4.3.  Over-use detector

   The offset estimate m(i), obtained as the output of the arrival-time
   filter, is compared with a threshold gamma_1(i).  An estimate above
   the threshold is considered as an indication of over-use.  Such an
   indication is not enough for the detector to signal over-use to the
   rate control subsystem.  A definitive over-use will be signaled only
   if over-use has been detected for at least gamma_2 milliseconds.
   However, if m(i) < m(i-1), over-use will not be signaled even if all
   the above conditions are met.  Similarly, the opposite state, under-
   use, is detected when m(i) < -gamma_1(i).  If neither over-use nor
   under-use is detected, the detector will be in the normal state.
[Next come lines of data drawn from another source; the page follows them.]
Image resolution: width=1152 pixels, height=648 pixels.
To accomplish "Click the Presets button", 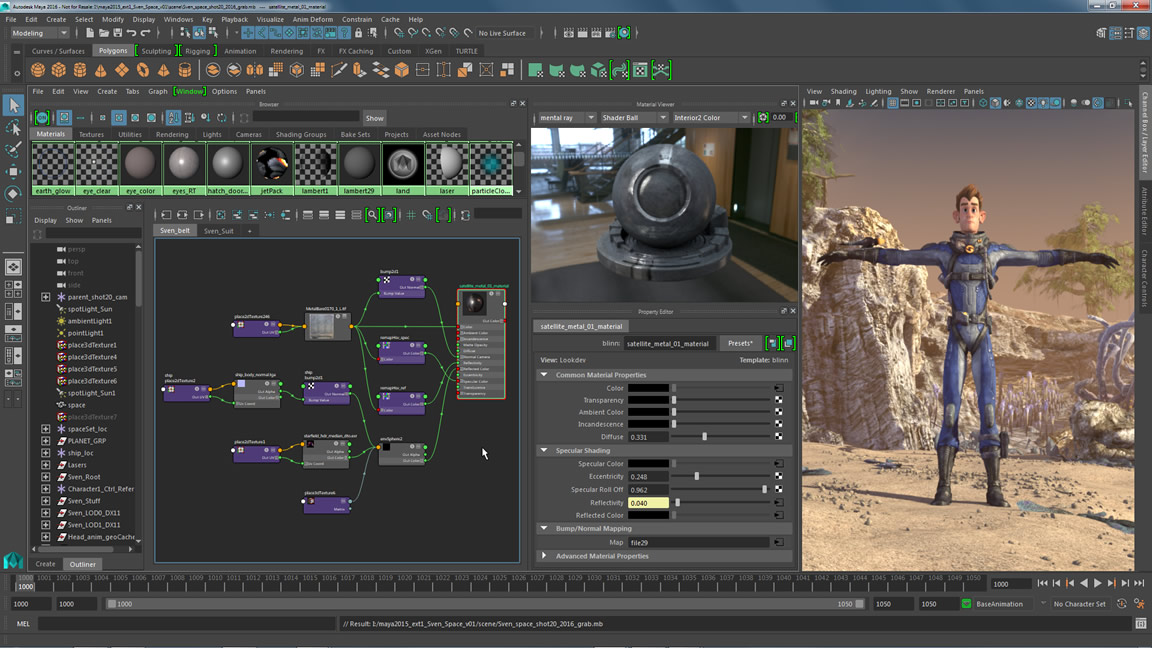I will 741,343.
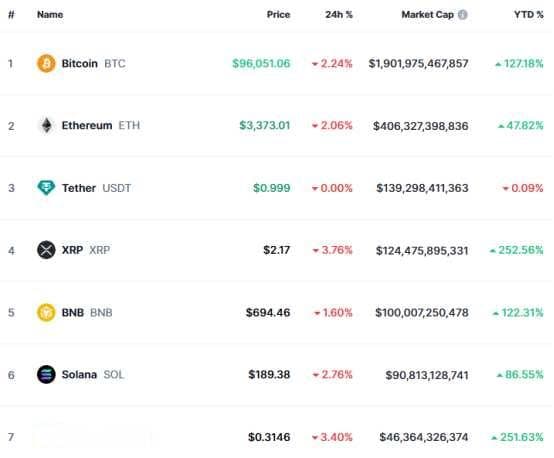
Task: Open the Bitcoin name link
Action: (79, 64)
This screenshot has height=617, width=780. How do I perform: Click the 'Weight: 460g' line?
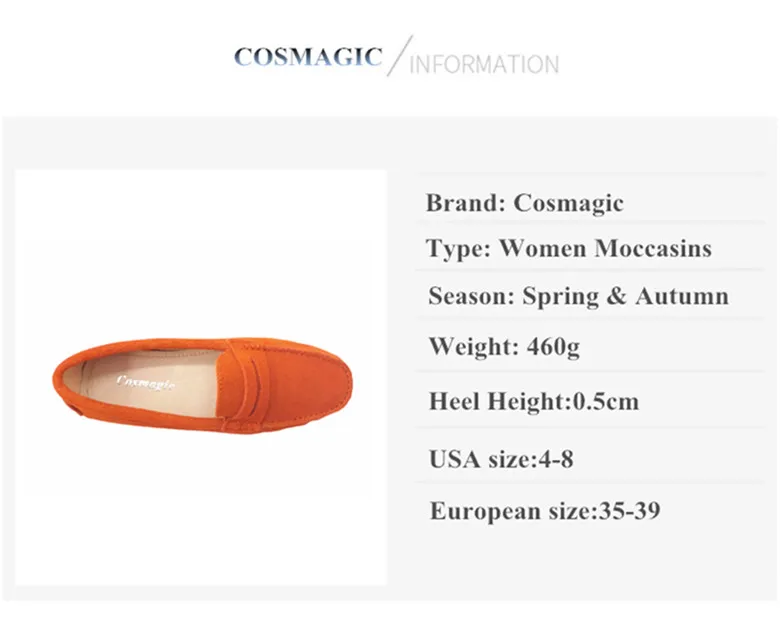[504, 347]
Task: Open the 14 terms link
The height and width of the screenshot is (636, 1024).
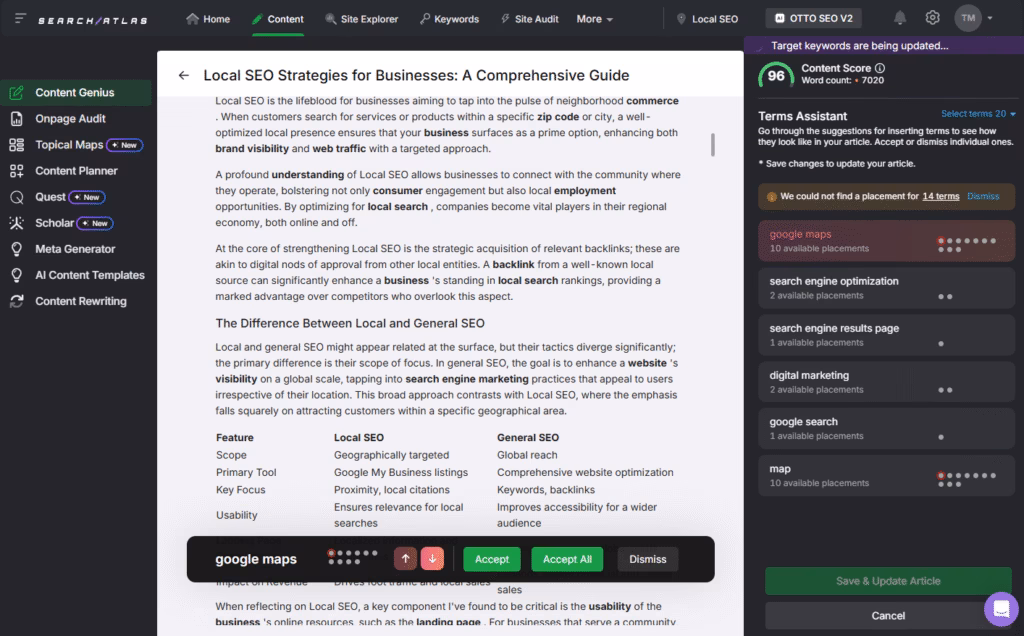Action: (940, 196)
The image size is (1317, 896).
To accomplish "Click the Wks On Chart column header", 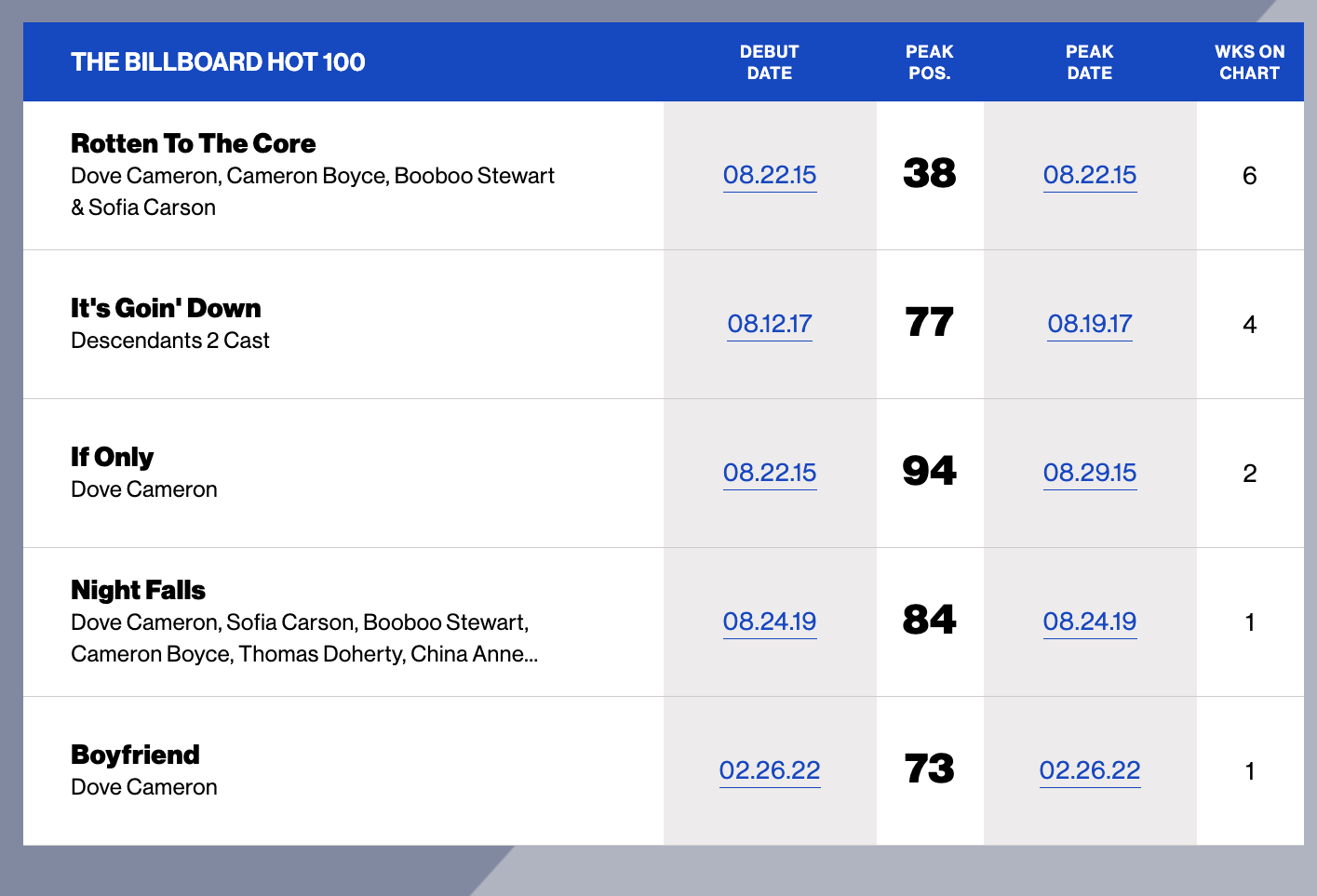I will point(1250,62).
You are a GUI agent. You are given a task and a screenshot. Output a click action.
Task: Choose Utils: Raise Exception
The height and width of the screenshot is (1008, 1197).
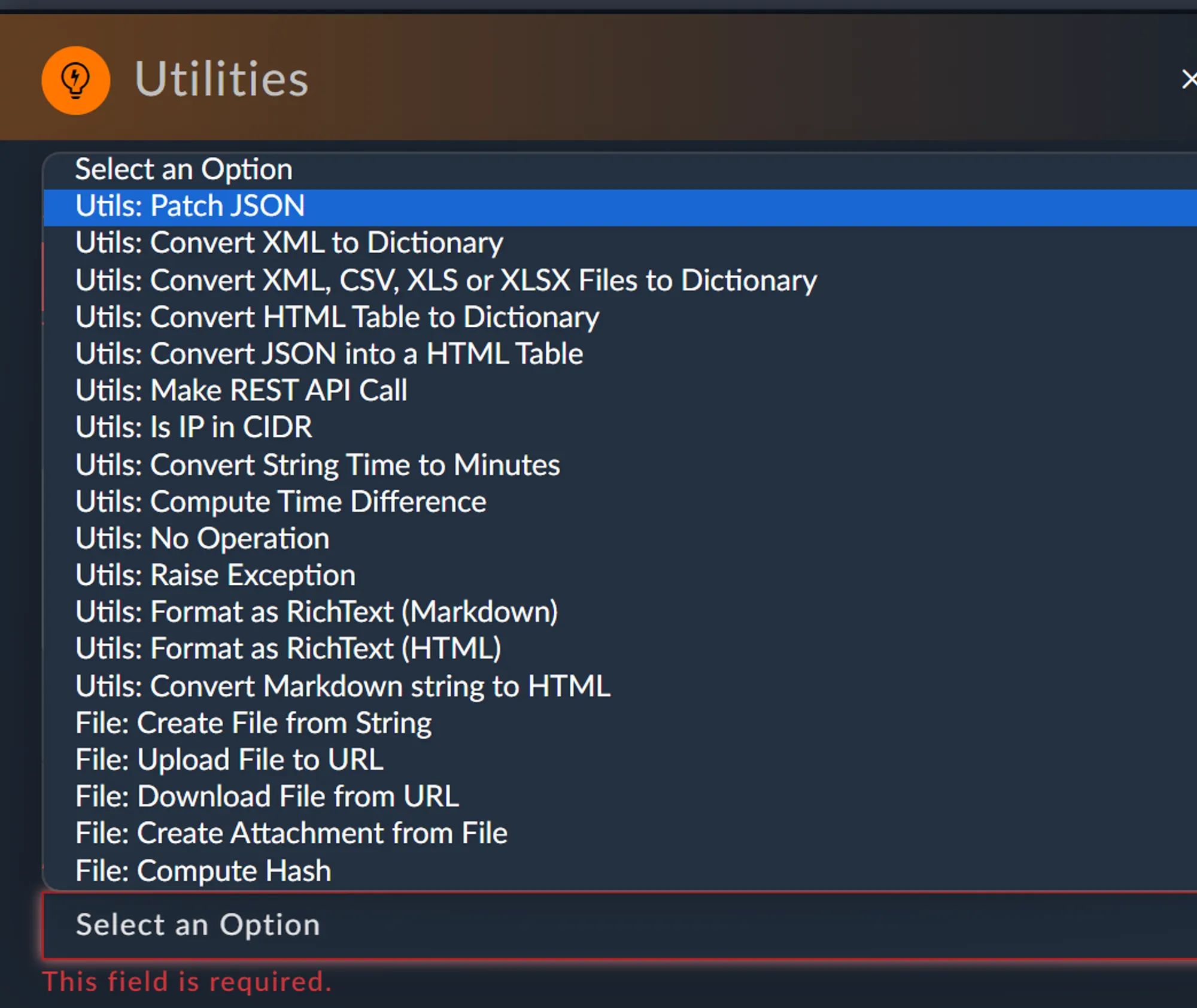pyautogui.click(x=215, y=576)
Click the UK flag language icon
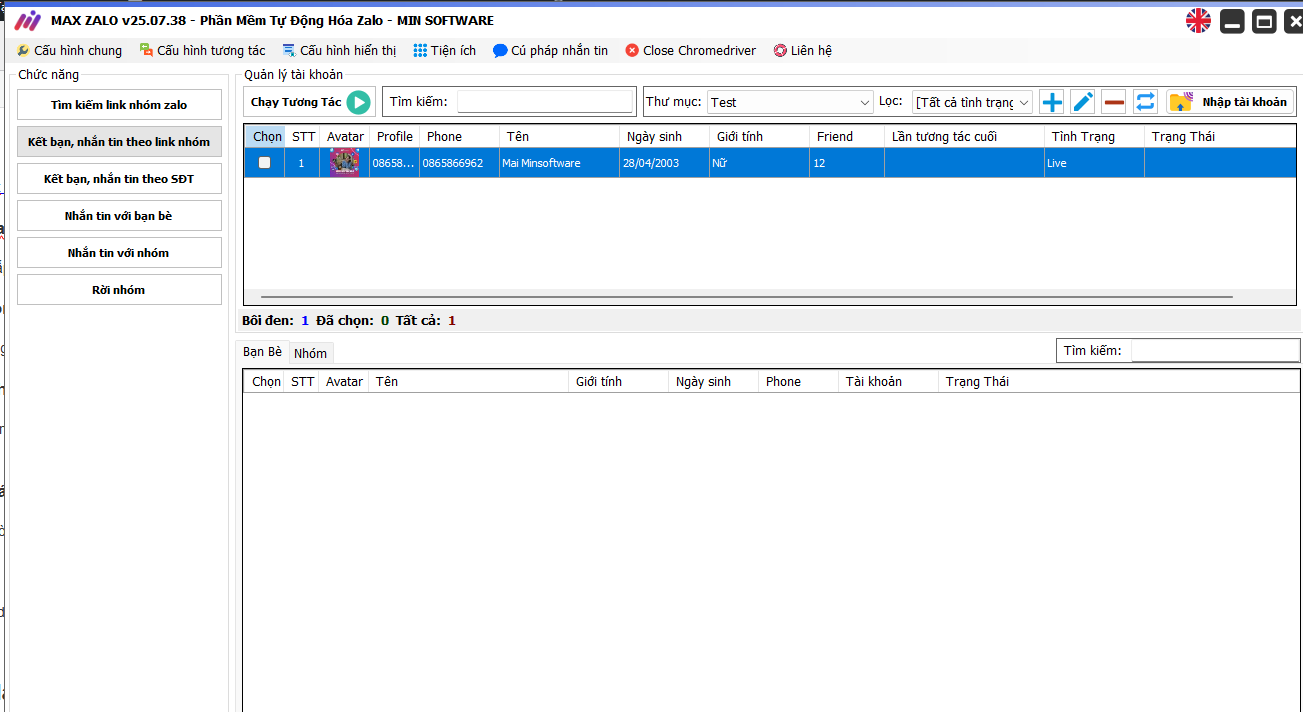Viewport: 1303px width, 712px height. pos(1198,21)
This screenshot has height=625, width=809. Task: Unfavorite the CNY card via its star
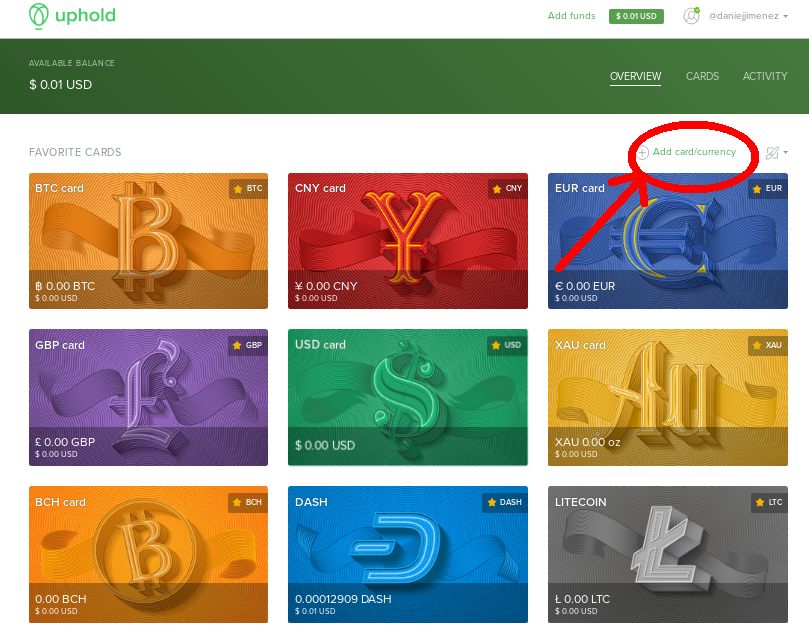click(497, 189)
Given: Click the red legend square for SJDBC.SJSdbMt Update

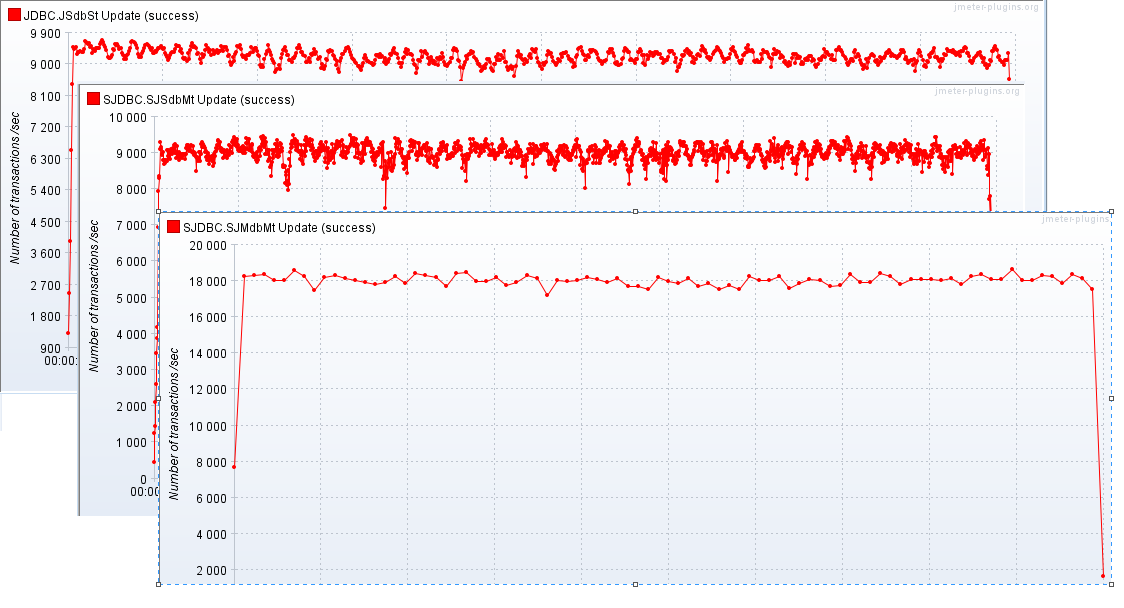Looking at the screenshot, I should point(94,99).
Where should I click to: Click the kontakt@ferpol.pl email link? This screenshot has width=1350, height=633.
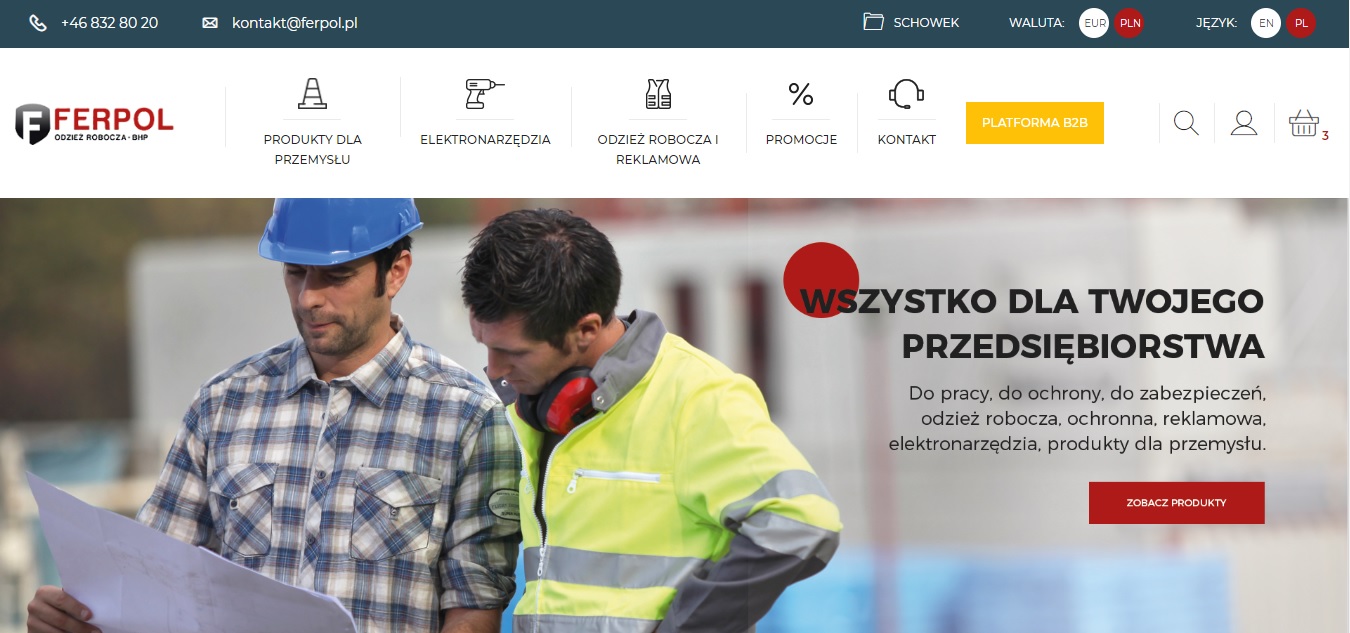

   The threshold gamma_1 has a remarkable impact on the overall dynamics
   and performance of the algorithm.  In particular, it has been shown
   that using a static threshold gamma_1, a flow controlled by the
   proposed algorithm can be starved by a concurrent TCP flow [Pv13].
   This starvation can be avoided by increasing the threshold gamma_1 to
   a sufficiently large value.

   The reason is that, by using a larger value of gamma_1, a larger
   queuing delay can be tolerated, whereas with a small gamma_1, the
   over-use detector quickly reacts to a small increase in the offset
   estimate m(i) by generating an over-use signal that reduces the
   delay-based estimate of the available bandwidth A_hat (see
   Section 4.4).  Thus, it is necessary to dynamically tune the
   threshold gamma_1 to get good performance in the most common
   scenarios, such as when competing with loss-based flows.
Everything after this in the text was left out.